◆ **Aim of the exercise**
Swap "ASUS Gaming" for "ASUS Office" in the entries below, change nothing else, and write the entries out again without the pictures.

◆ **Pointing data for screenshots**
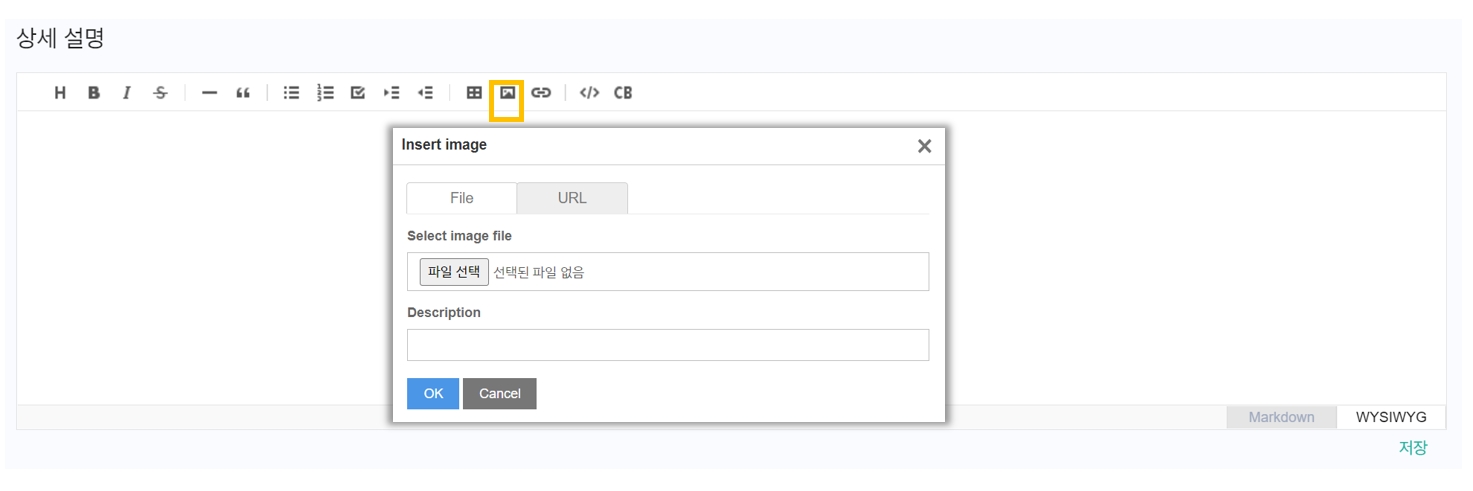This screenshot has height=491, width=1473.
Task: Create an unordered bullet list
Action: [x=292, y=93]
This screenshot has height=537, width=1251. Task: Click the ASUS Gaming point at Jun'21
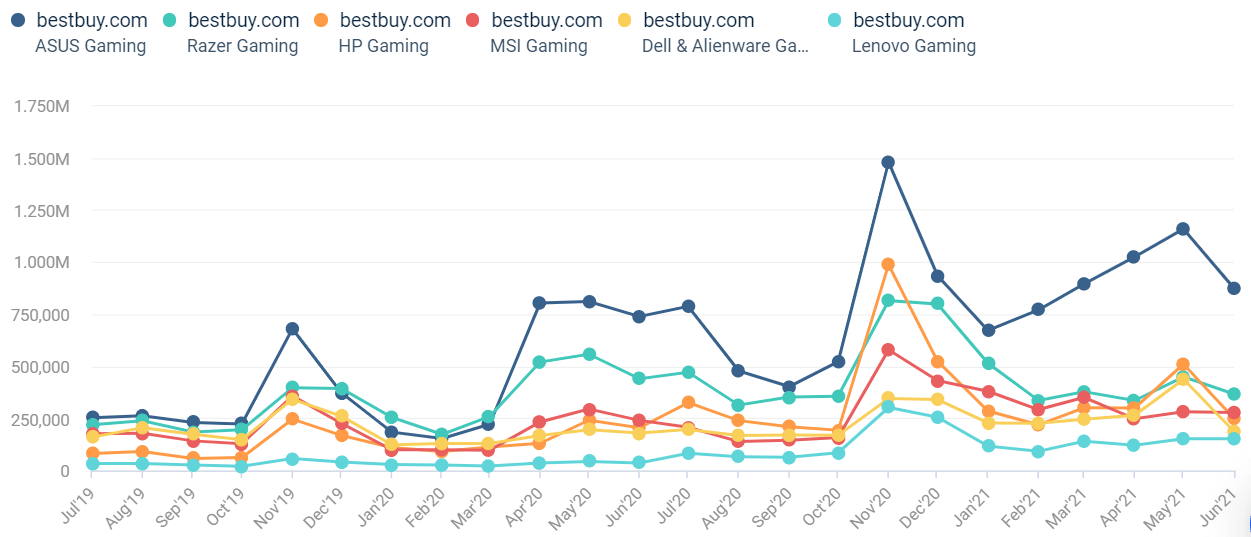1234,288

◆ **Task output**
This screenshot has height=491, width=1473.
Task: Create an unordered bullet list
Action: [x=292, y=93]
This screenshot has height=537, width=1251. Task: Click the ASUS Office point at Jun'21
1234,288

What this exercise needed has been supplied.